Water repellent treatments in the prior art include polysiloxanes such as those taught in U.S. Pat. No. 3,038,821 and 4,287,261. Such water repellent treatments result in a wash-fast treatment which permits the treated fabric to breathe, but require relatively expensive polymers as starting materials. Other water repellents known in the art include waxes, aluminum soaps, zirconium salts, quaternary ammonium salts, N-methlol fatty acid amides, diisocyanates and triisocyanates. These treatments have a variety of shortcomings which include high cost, and degradation of fabric softness and texture.
Rubbers, such as butyl rubbers, isoprene rubbers, and block copolymers of styrene and conjugated diolefins, are known as treatments for fabrics, but they have generally been used to provide a waterproof coating treatment which does not allow the fabric to breathe. Such coating is described in U.S. Pat. No. 4,696,830. Coating a fabric with rubber alters the surface texture of the fabric and makes the fabric stiff and uncomfortable to wear. Rubber coated fabrics therefore are not acceptable as a water repellent treatment When the treated fabric must have a soft texture and a good feel to skin. This good feel to skin is commonly referred to as a good "hand".
It is an object of this invention to provide a process to treat fabric utilizing functional group containing hydrophobic elastomeric polymer which results in a water repellent fabric having an excellent hand. It is a further objective of this invention to provide this process wherein the treatment is not removed by repeated detergent washings.
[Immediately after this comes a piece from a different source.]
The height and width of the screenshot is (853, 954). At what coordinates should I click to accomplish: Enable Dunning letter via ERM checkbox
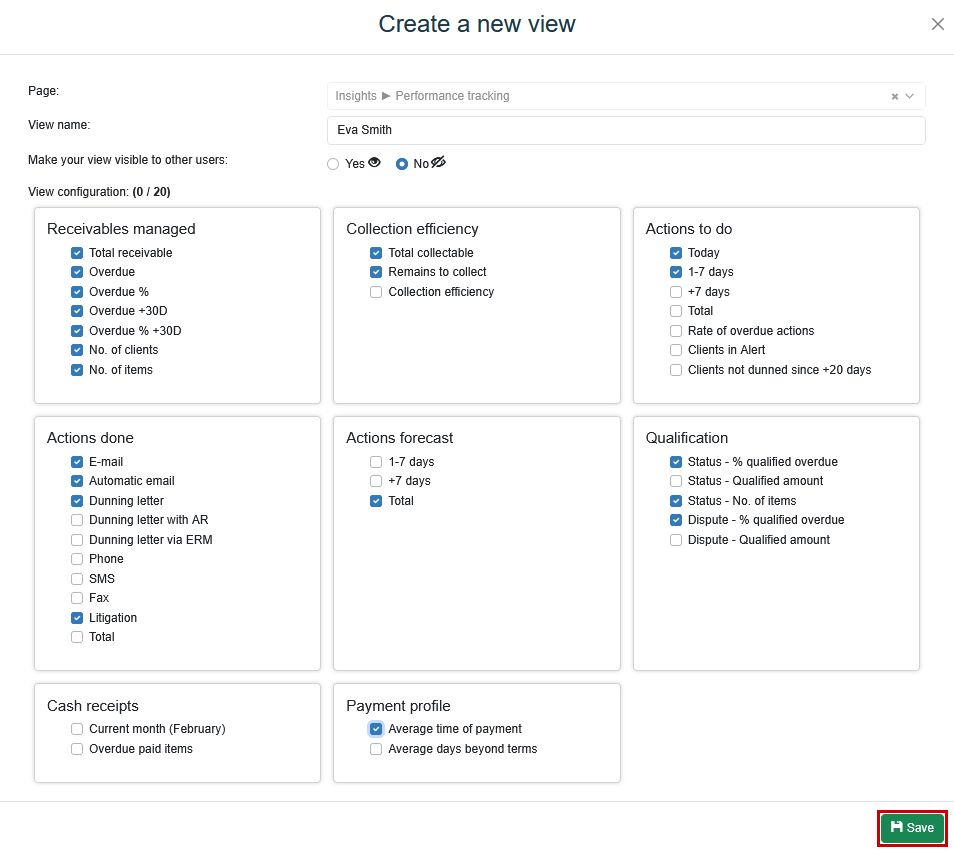tap(77, 540)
In another aspect, it is an object of this invention to provide a water repellent fabric with an excellent hand wherein repeated washings does not remove the water repellent nature of the fabric.
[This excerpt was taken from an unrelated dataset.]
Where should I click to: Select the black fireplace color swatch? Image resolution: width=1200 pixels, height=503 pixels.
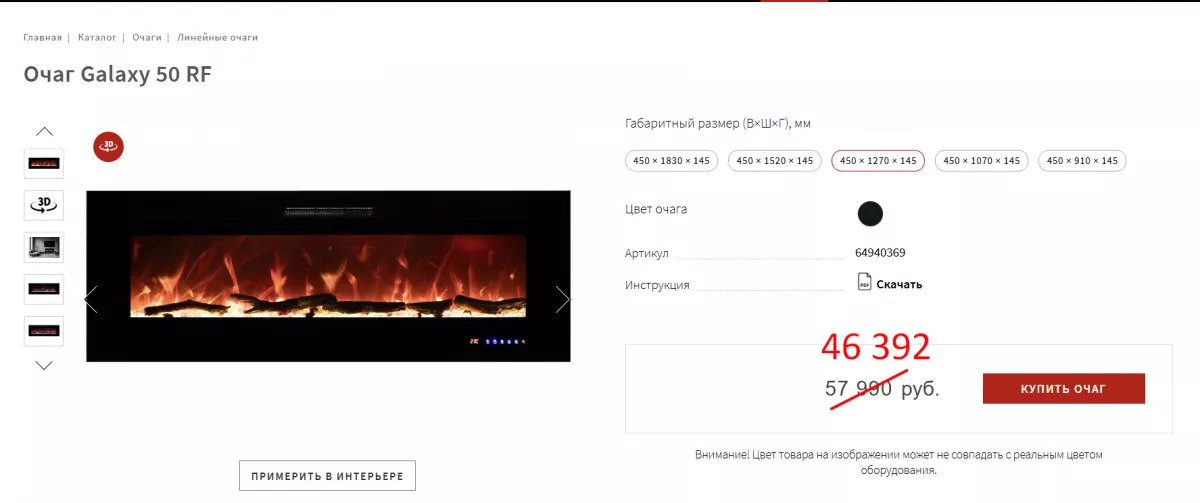tap(871, 213)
The objects of the present invention are accomplished by providing a fabric substrate, the fabric substrate having sites that are reactive with polymeric functional groups; contacting the fabric substrate with a functional group containing hydrophobic elastomeric polymer; removing unreacted polymer; and recovering a water repellent fabric.
In a preferred embodiment, the functional group containing polymer is a functionalized block copolymer of a conjugated diolefin and a vinyl aromatic which has been selectively hydrogenated to remove 98 percent of the initial ethlyenic unsaturation and less than 2 percent of the initial aromatic unsaturation, the functionality is selected from the group consisting of anhydride, acid, epoxy, amine, isocyanate and ester, and the fabric is selected from the group consisting of wool, rayon and cotton.
The appearance, stiffness and texture of the treated fabric is similar to the untreated fabric and the hand of the treated fabric is excellent.
The fabrics which may be treated by the present invention are those fabrics which are reactive with polymeric functional groups. Examples include wool, rayon, and cotton, which are reactive with anhydride, acid, epoxy, amine, isocyanate and ester functionality, polyesters which is reactive with anhydride, acid, epoxy and ester functionality, and nylon, which is reactive with anhydride, acid and epoxy functionality. These fabrics may be natural, such as wool or cotton, artificial, such as nylon or polyester, or blends thereof. A fabric which is reactive may also be blended with a fabric which is not reactive and treated by the process of this invention.
The fabric may be a woven fabric or a non-woven fabric.
The reactive nature of the fabric substrate with respect to a particular functional group is determined by contacting the fabric substrate with a polymer containing that functional group for 5 minutes at a temperature of 90° C., with the functional group containing polymer in a solution of about 10 percent by weight or more in a suitable solvent, and then rinsing the fabric with the suitable solvent. The fabric substrate is considered to be reactive with the polymeric functionality if the rinse does not remove substantially all of the functionalized polymer from the fabric substrate. The amount of the functional group containing polymer which must remain with the fabric substrate in order for the fabric substrate to be considered to have reactive sites is about 0.05 percent by weight or greater based on the treated fabric. The nature of the reaction between the substrate and the polymer is not limiting, and the reaction may therefore be ionic, covalent or otherwise. The effect of the required reaction is only that the functionalized polymer is not removed from the fabric by rinsing with the solvent for the polymer.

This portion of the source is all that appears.